The syntax for extraction rules is:
SCOPE scopeOption
{
IDENTIFY(templateName)
{
@field[attribute]|[ATOM]
}
}
The syntax for tagging rules is:
SCOPE scopeOption
{
TAGGER(tagLevel)
{
@tag[attribute]|[ATOM]
}
}
This transformation is based on the concept of atom, one of the subdivisions of the input text resulting from the disambiguation process. An atom is an indivisible particle; in expert.ai terminology it is the smallest linguistic unit which is able to convey meaning.
Generally, rules act on the word level of disambiguation which includes single or composite terms resulting from the semantic analysis of texts.
At the word level, it's possible to have tokens corresponding to lemmas contained in the Knowledge Graph (such as emergency team), sequences of words recognized as entities like Sept. 15, 2008, recognized as a date, and multi-word proper nouns like. Lehman Brothers Holdings Inc..
The atom level, on the other hand, contains only single word tokens; it can be considered as a primitive disambiguation output that precedes word aggregation.
The KEYWORD
attribute matches tokens at the atom level.
The ATOM
transformation sets the field or the tag to the base form of the atom matched by the operand. To fully understand it, it's useful to compare it with the BASE
transformation.
Consider this sample rule:
SCOPE SENTENCE
{
IDENTIFY(TEST)
{
@FIELD1[KEYWORD("emergency")]|[BASE]
}
}
The purpose of this rule is to extract the base form of anything matched by keyword emergency.
In the following sentence:
Emergency teams battled more than 130 fires across New South Wales.
Emergency teams is recognized as an inflection of lemma emergency team.

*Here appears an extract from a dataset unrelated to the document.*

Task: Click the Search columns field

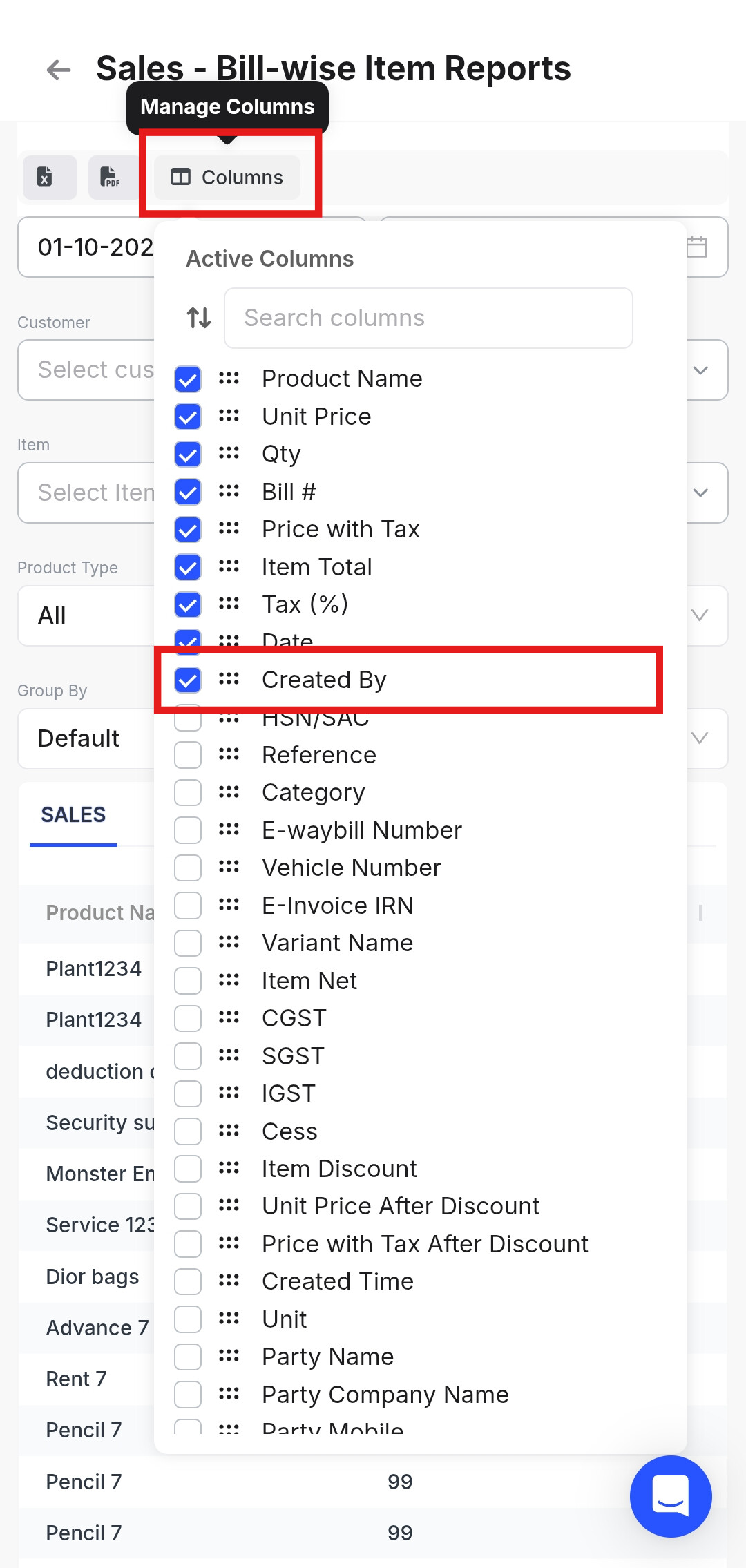Action: tap(428, 318)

It is composed of two atoms:
- Emergency
- teams
The rule above is triggered by atom Emergency that's matched by KEYWORD("emergency")
.
While the KEYWORD
attribute matches tokens at the atom level, the BASE
transformation operates at the word level, as if the operand had matched the upper level token, so @FIELD1 is set with the base form of the word level token Emergency teams therefore with emergency team.
If the rule condition is changed as follows:
@FIELD1[KEYWORD("emergency")]|[ATOM]
the rule will be triggered for the same reason, but the transformation takes place at the atom level, so the base form of the atom matched by the operand (emergency) will be used to set the field.